_지시 사항_. 파일 시스템 구현에 관한 글을 마지막 문장 다음 부분부터 이어서 작성하십시오.

_본문 발췌_.
▽

File-System Implementation

toc {:toc}

File System Structure

Disk는 덮어쓰기, 랜덤 접근을 제공한다.
- I/O 전송은 하나 이상의 sector로 이루어진 block단위로 이루어진다. (512bytes or 4KB)
- 일반적으로 4KB
File system → secondary storage에 위치한다.
Mapping Logical to physical
Logical file system 은 metadata 정보를 다룬다.
Metadata : 구조 유지를 위한 정보. 실제 데이터가 아닌 파일 시스템 구조를 포함한다.
File Control Block (FCB)는 파일에 대한 정보를 포함한다.
File organization module → logical block과 파일에 대한 정보를 가지고 있다.
- 각 파일의 logical block ⇒ 0~N 으로 번호 매겨진다.
- Free-space manager를 통해 할당되지 않은 block을 추적한다.
Basic file system
- logical block 주소들에 대해 드라이브에 명령을 내린다.
- 메모리 버퍼와 캐쉬를 관리한다.
- Block I/O subsystem이라 불린다.
Device driver
- I/O device를 다룬다.
- 메인 메모리와 디스크 사이 정보를 전송한다.
- High level 명령이 주어지고 low level instruction을 출력한다.

Disk Structure

Partition : 디스크의 논리적 분할을 뜻한다. ⇒ 디스크를 분할한 것을 말함.
- Raw(w/o file system), Formatted(w/ file system)으로 사용될 수 있다.
Volumn : 하나의 file system의 logical area
- Device directory 또는 volume table of contents를 이용해 file system 정보를 기록한다.

File System Operation

Boot control block (per volumn) : OS를 boot하기 위한 정보를 포함한다.
- OS를 포함한 volumn의 경우 주로 volumn의 첫 block을 boot control block이 차지한다.
Volumn control block (per volumn) : volumn의 세부 정보를 포함한다.
- 총 block 수, free block 수, 크기, 등
Directory structure (per file system) : file을 관리한다.
File control block (per file) : file의 세부 정보를 포함한다.
Mount table : file system mount, mount point 등을 저장한다.
Directory structure cache : 최근 접근한 directory 정보를 저장한다.
System-wide open-file table : 시스템 전체의 열린 file의 정보를 포함한다.
Per-process open-file table : system-wide open-file table에서 프로세스가 연 pointer를 포함한다.

△

_제공 목록_.
▽

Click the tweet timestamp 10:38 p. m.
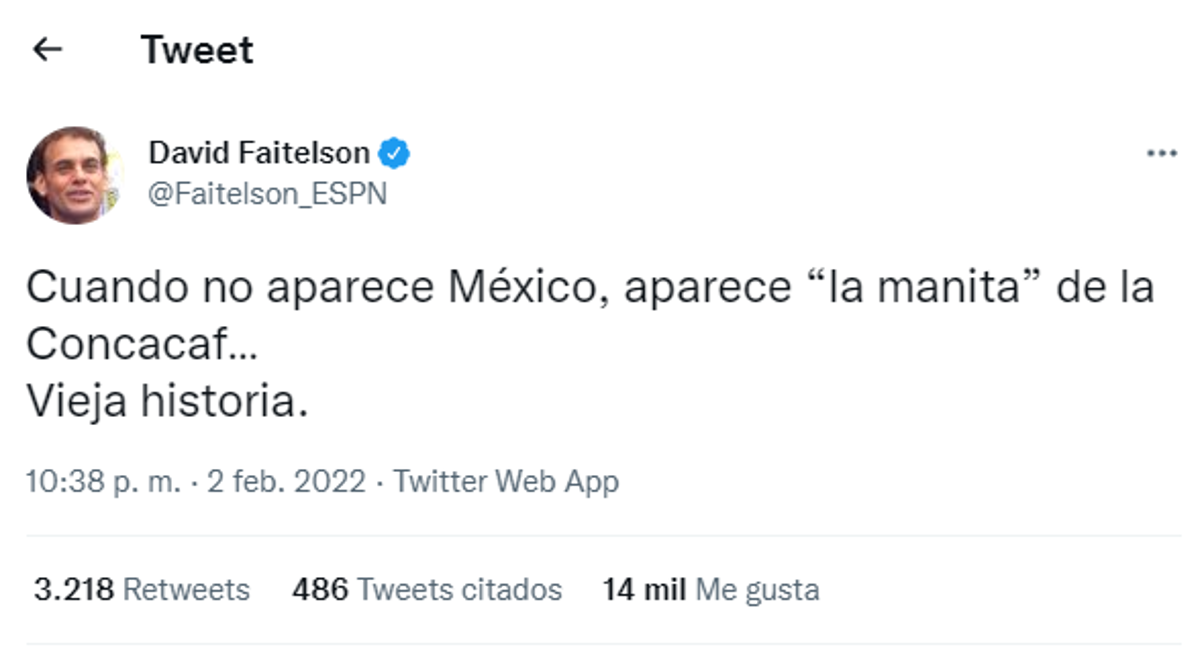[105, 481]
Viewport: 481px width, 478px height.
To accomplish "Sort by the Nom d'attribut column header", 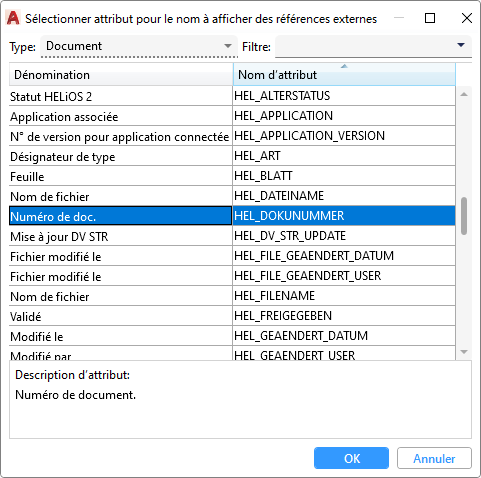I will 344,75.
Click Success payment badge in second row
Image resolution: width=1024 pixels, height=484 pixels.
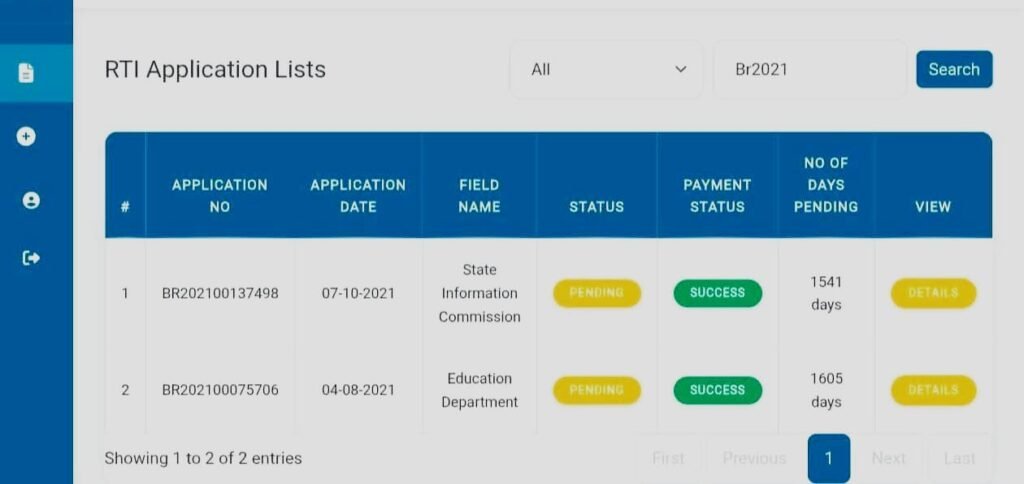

△
▽

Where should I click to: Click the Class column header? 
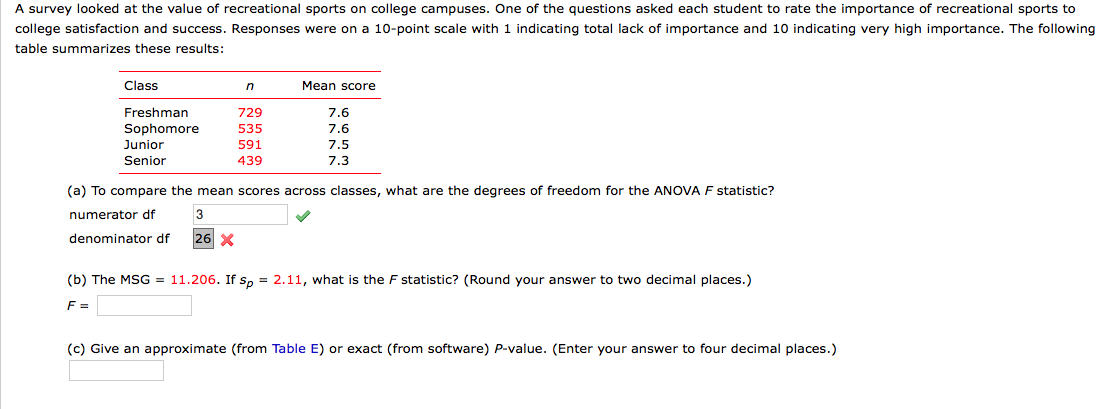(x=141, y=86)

△
▽

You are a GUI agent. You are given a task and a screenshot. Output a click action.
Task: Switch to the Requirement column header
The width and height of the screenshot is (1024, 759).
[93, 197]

△

_작성 결과_.
파일 open 과정

Open
디스크에서 디렉토리 구조를 가져온다.
디렉토리 구조에서 파일을 선택한다.
FCB를 메모리에 올린다.
처음 올리는 경우 system-wide open-file table에 entry를 추가한다.
Per-process open-file table에 해당 파일의 system-wide open-file table entry를 가리키는 pointer를 추가한다.

Directory Implementation

Linear List : Data block에 대해 (file name / pointer) 저장
- 프로그래밍 하기 쉽다.
- 시간 소요가 있다. (선형 복잡도)
- linked list 또는 B+ tree 이용해 알파벳순으로 정렬 가능
Hash Table : hash 데이터 구조를 가진 linear list
- Search time을 감소시킨다.
- Collision : 해쉬 함수에 의해 변환됐을 때 같은 위치에 2개의 파일이 위치하는 상황
  - 해결하기 위해 하나의 file만 저장할 수 있도록 구현 → Collision 발생 X
  - 같은 값을 가지면 linked list로 파일 연결

Contiguous Allocation Method

각 file이 contiguous block의 집합으로 점유한다.
간단하다.
(file, Start, Length) 구조
문제점
- 비어있는 공간을 찾는 과정(Free frame 찾는 것과 비슷하다. Free disk block 찾기)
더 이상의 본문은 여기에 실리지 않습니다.